Accelerating Large-Scale CFD Simulations with Lattice Boltzmann Method on a 40-Million-Core Sunway Supercomputer

The Lattice Boltzmann Method (LBM) has gained widespread popularity due to its applicability in fluid dynamics, chemical engineering, material science, and other domains. In this work, we present an optimized implementation of the LBM, with a specific focus on achieving superior performance and scalability on advanced heterogeneous systems such as the new Sunway supercomputer. To accomplish this, we employ several techniques, including kernel fusion to enhance temporal and spatial locality, a customized multi-level domain decomposition and data sharing scheme, and pipelining strategies that are tailored to the SW26010-Pro processor. As a result of these optimizations, we have successfully scaled our code to a total of 39,000,000 CPU cores. Our largest simulation, which encompassed over 42 trillion lattice cells, achieved an impressive 67,018 billion lattice cell updates per second (GLUPS), with 82.9% memory bandwidth utilization, and a sustained performance of 28 PFlops.
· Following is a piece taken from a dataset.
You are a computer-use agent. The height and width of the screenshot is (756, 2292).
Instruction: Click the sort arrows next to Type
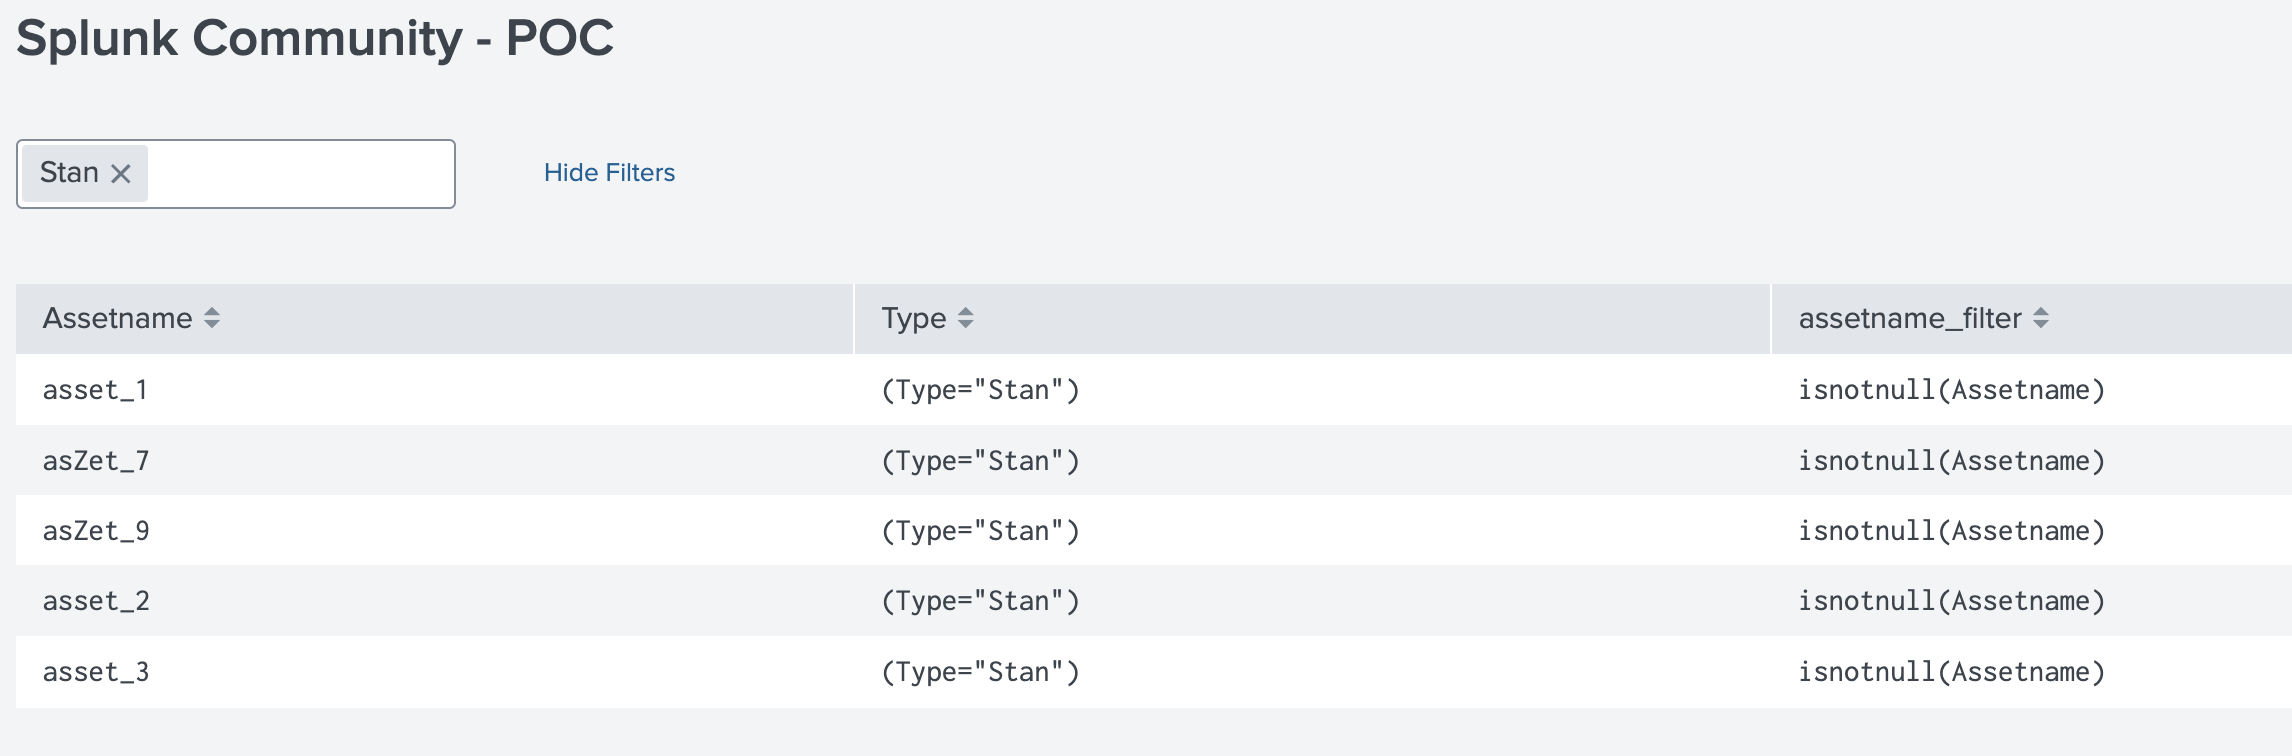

In order to assess the portability of our implementation, we also adapted our code to run on a GPU cluster, utilizing a range of tailored optimization techniques. Our results demonstrated a 191x speedup, along with 83.8% memory bandwidth utilization. Our proposed approach marks a significant milestone in the field of LBM implementations, as it demonstrates unprecedented scalability by effectively utilizing over 39,000,000 cores while maintaining exceptional parallel efficiency and computational performance. This achievement establishes our method as a compelling solution for addressing large-scale computational fluid dynamics challenges on heterogeneous systems.